Tout commence par un sursaut éthique face à la violence qui a conduit à un éveil des consciences entre 1954-1956. « On va y retrouver les prêtres ouvriers de la Mission de Paris et la Mission de France. A la Mission de France se retrouve le séminaire de Saint Fons, du Prado, et toute une série de prêtres autour du Cardinal Liénart (Lille) », a rappelé Stora.
Des voix catholiques comme François Mauriac publient des articles retentissants contre la torture. C’est le temps de la protestation morale. Pour ces chrétiens, torturer un homme est une offense faite à Dieu et aux valeurs de la France. À partir de 1958, le seuil de la légalité est franchi. Des prêtres et des laïcs de la Mission de France s’engagent dans le Comité de solidarité aux détenus (CSD). Ils facilitent les transferts d’argent, informent les familles et soutiennent les cadres du FLN.

Francois Mauriac
Un aspect méconnu souligné par Stora est l’aide à la construction de l’AGTA (Amicale Générale des Travailleurs Algériens). Ce syndicalisme chrétien permettait aux Algériens d’échapper à la tutelle parfois pesante du Parti communiste français (PCF). « Ce syndicalisme chrétien, c’était également pour les Algériens un moyen de respirer par rapport à la tutelle du PCF », note l’historien.

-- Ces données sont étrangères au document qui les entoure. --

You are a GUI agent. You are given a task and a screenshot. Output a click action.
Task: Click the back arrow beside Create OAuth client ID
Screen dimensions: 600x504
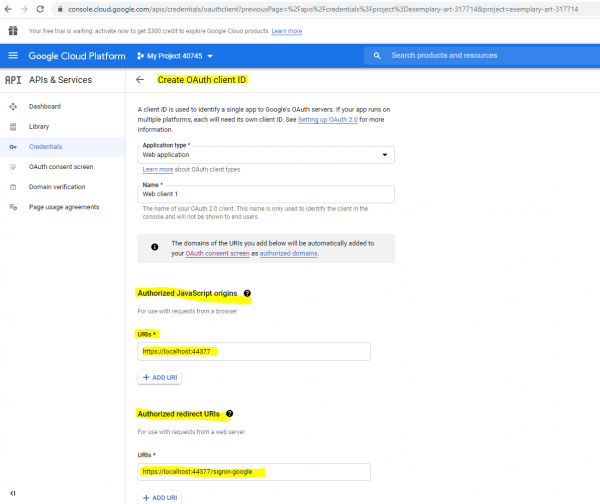pos(139,79)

La dernière phase est celle de la rupture totale. Des figures comme Robert Davezies deviennent de véritables militants du FLN. Ils organisent des filières pour les déserteurs et les jeunes français qui refusent de mourir pour une cause qu’ils jugent déjà perdue. Ces réseaux, comme « Jeune Résistance », s’étendent jusqu’en Suisse, portés par une jeunesse étudiante chrétienne qui bascule massivement à gauche.
Les dilemmes et le silence final
Malgré la force de cet engagement, des zones d’ombre et des questionnements subsistaient. Stora rappelle que ces chrétiens n’étaient pas exempts d’inquiétudes : quel serait le statut de la minorité chrétienne dans une Algérie indépendante ? La peur de voir l’Islam devenir religion d’État agitait les esprits. Pourtant, une fois l’indépendance acquise en 1962, ces voix se sont tues. « Comme si leur mission s’arrêtait là. L’histoire du rapport à la guerre d’Algérie se termine, et leur trace se perd », regrette Stora. Plusieurs facteurs expliquent ce mutisme selon l’historien. Certains ont pu être désillusionnés par l’évolution politique de l’Algérie post-indépendance.
Beaucoup de ces « justes » n’ont jamais cherché la lumière, préférant l’anonymat d’une mission accomplie, tandis que d’autres craignaient les retombées judiciaires ou sociales de leur passé de « porteurs de valises ».
L’entretien de 2012 s’achevait sur une révélation de taille. En fouillant les archives policières pour sa thèse, Benjamin Stora a découvert l’ampleur du gisement documentaire : « Il y avait énormément de fiches, d’indications. C’était un gisement. » Des dirigeants du FLN eux-mêmes, comme Ali Haroun ou Mohammed Harbi, ont confirmé à l’historien que leur soutien le plus solide et le plus structuré en métropole venait de la Mission de France. « Les Algériens qui étaient au sommet de la hiérarchie le savaient. Ils l’ont toujours su. »
À travers la visite du Pape, c’est donc l’occasion de rendre justice à ces hommes de foi qui, au nom de l’Évangile et de la liberté, ont choisi de tendre la main à l’ « ennemi » de l’époque. Un chapitre de l’histoire franco-algérienne qui, loin d’être une simple note de bas de page, constitue le socle d’une amitié possible entre les deux rives, par-delà les blessures du passé.